At some point, I’d had enough of the locabond lifestyle, enrolled in graduate school and got a small studio apartment close to the University of Texas campus. I dove into my books, hauling piles of them to libraries and coffee shops throughout the city. I’d spend hours or even full days there, fueled by mostly good black coffee (I didn’t know it was good then), and the occasional espresso drink or oatmeal cookie.
The Flightpath, Spider House Cafe, Flipnotics (now closed): These places were not only my workspaces, but they gave me sanctuary outside my dingy studio apartment, as good shops often do. I became friends with other customers and baristas. A couple of the owners even greeted me by my first name.
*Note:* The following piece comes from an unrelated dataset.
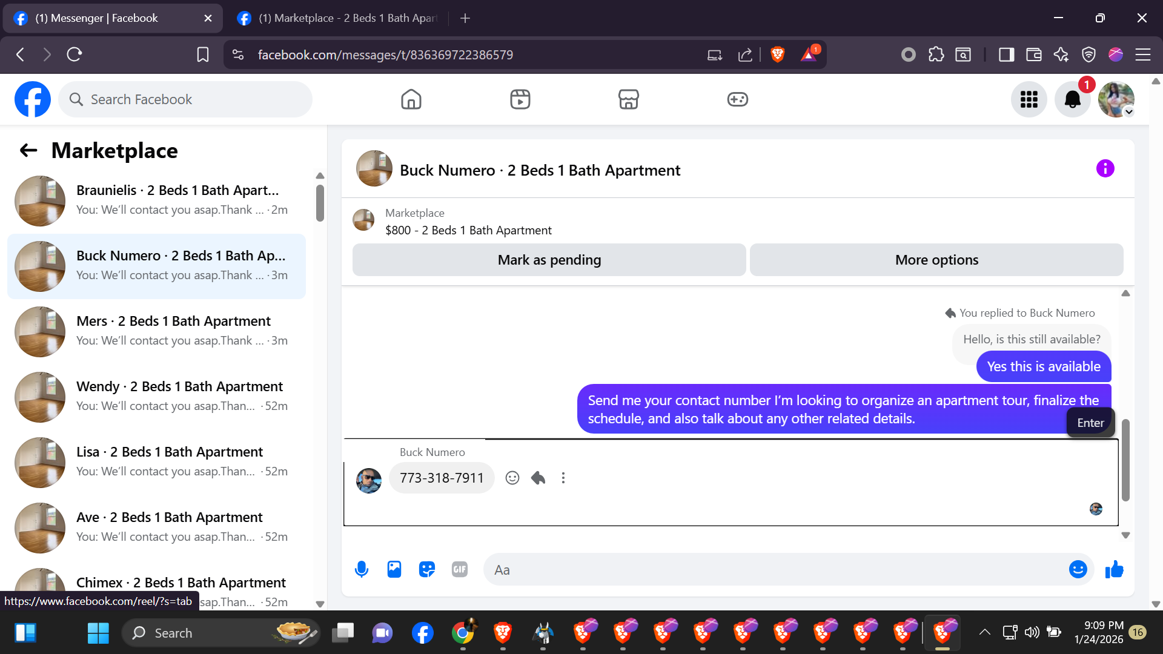The height and width of the screenshot is (654, 1163).
Task: Click the voice clip microphone icon
Action: (x=362, y=569)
Baristas new my order. In short, I was treated well — completely unaware that I was, to use today’s parlance, a classic squatter.
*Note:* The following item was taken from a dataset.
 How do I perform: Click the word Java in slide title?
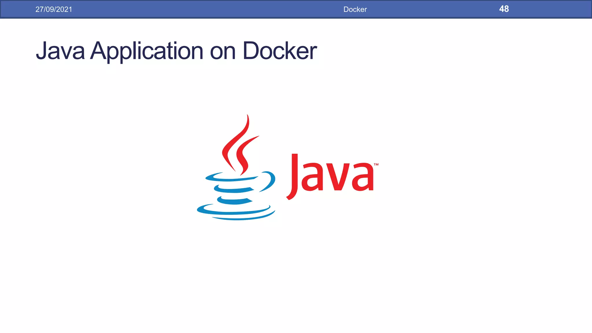60,51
Another of my regular stops was JP’s Java, a lovely small shop bordering UT’s main campus just to the north of Darrel K Royal Texas Memorial football stadium. It was the shop closest to my apartment, and I would go their early Saturday mornings, before the undergrads had shaken off their hangovers and while JP’s incredible cinnamon buns were often still warm. Coffee tastes best when all is quiet early on a weekend morning, and this is where I took mine. My Saturday morning sensory memory is strongly aligned to this place, even today.
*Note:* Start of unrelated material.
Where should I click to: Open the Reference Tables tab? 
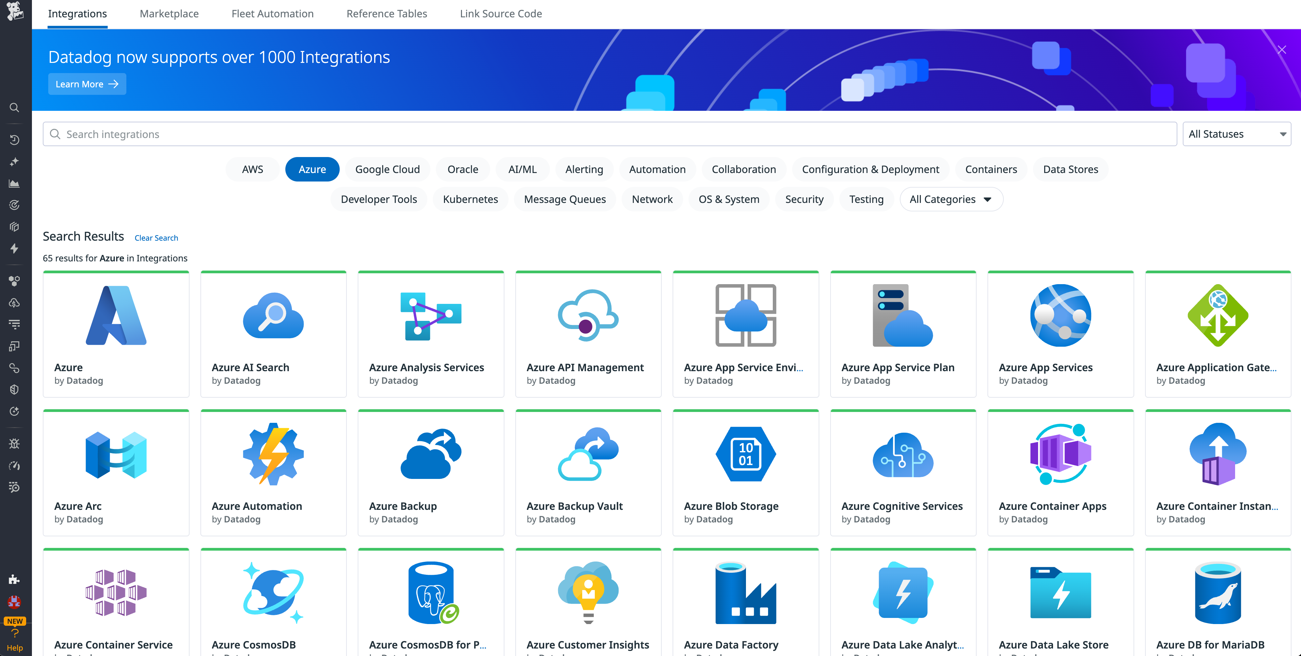click(387, 14)
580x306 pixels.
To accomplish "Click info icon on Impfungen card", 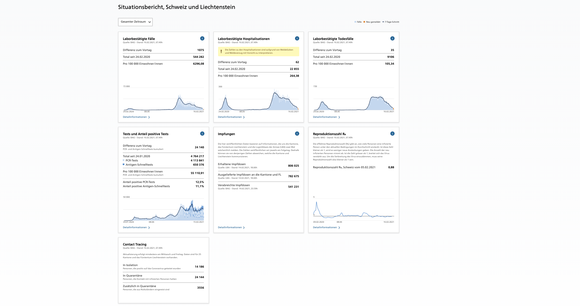I will pos(297,134).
So I felt genuine sadness when I came across this Daily Texan headline: “JP’s Java coffee shop to close next week.” A distinct pang of guilt followed when I saw this quote from owner JP Hogan:
“This place is real deceptive to people,” Hogan said. “This place is packed all the time, and it looks like it’s just making money hand-over-fists, but it’s not. It can look packed, all the tables can be full, but each person paid four dollars, and they’re sitting there two, three [or] four hours.”
Oh, crap, that was me.
Hogan later says, “I can’t keep losing money to make everyone happy.”
As I’ve come to learn only since leaving Austin, JP’s was actually one of the city’s first independent roasters to have a serious focus on coffee quality, maintaining a supply relationship with Seattle’s Zoka Coffee & Tea and helping create and raise the bar in one of the most exciting coffee markets in the U.S.
As Hogan told the DT:
“Around 2000, coffee really had a big change, and my goals were two things,” Hogan said. “One, have the best coffee in town, and two was to build a place that was homey, where people could come and relax. A home away from home.”
The dual mission was accomplished in spades and over years, despite the cruel reality in specialty coffee retail that the numbers sometimes don’t add up.
It’s strange to thank someone and apologize to them at the same time and for the same reason, but here goes: Thank you, Mr. Hogan and the all the JP’s baristas over the years, for giving me a place at the table. And I’m sorry.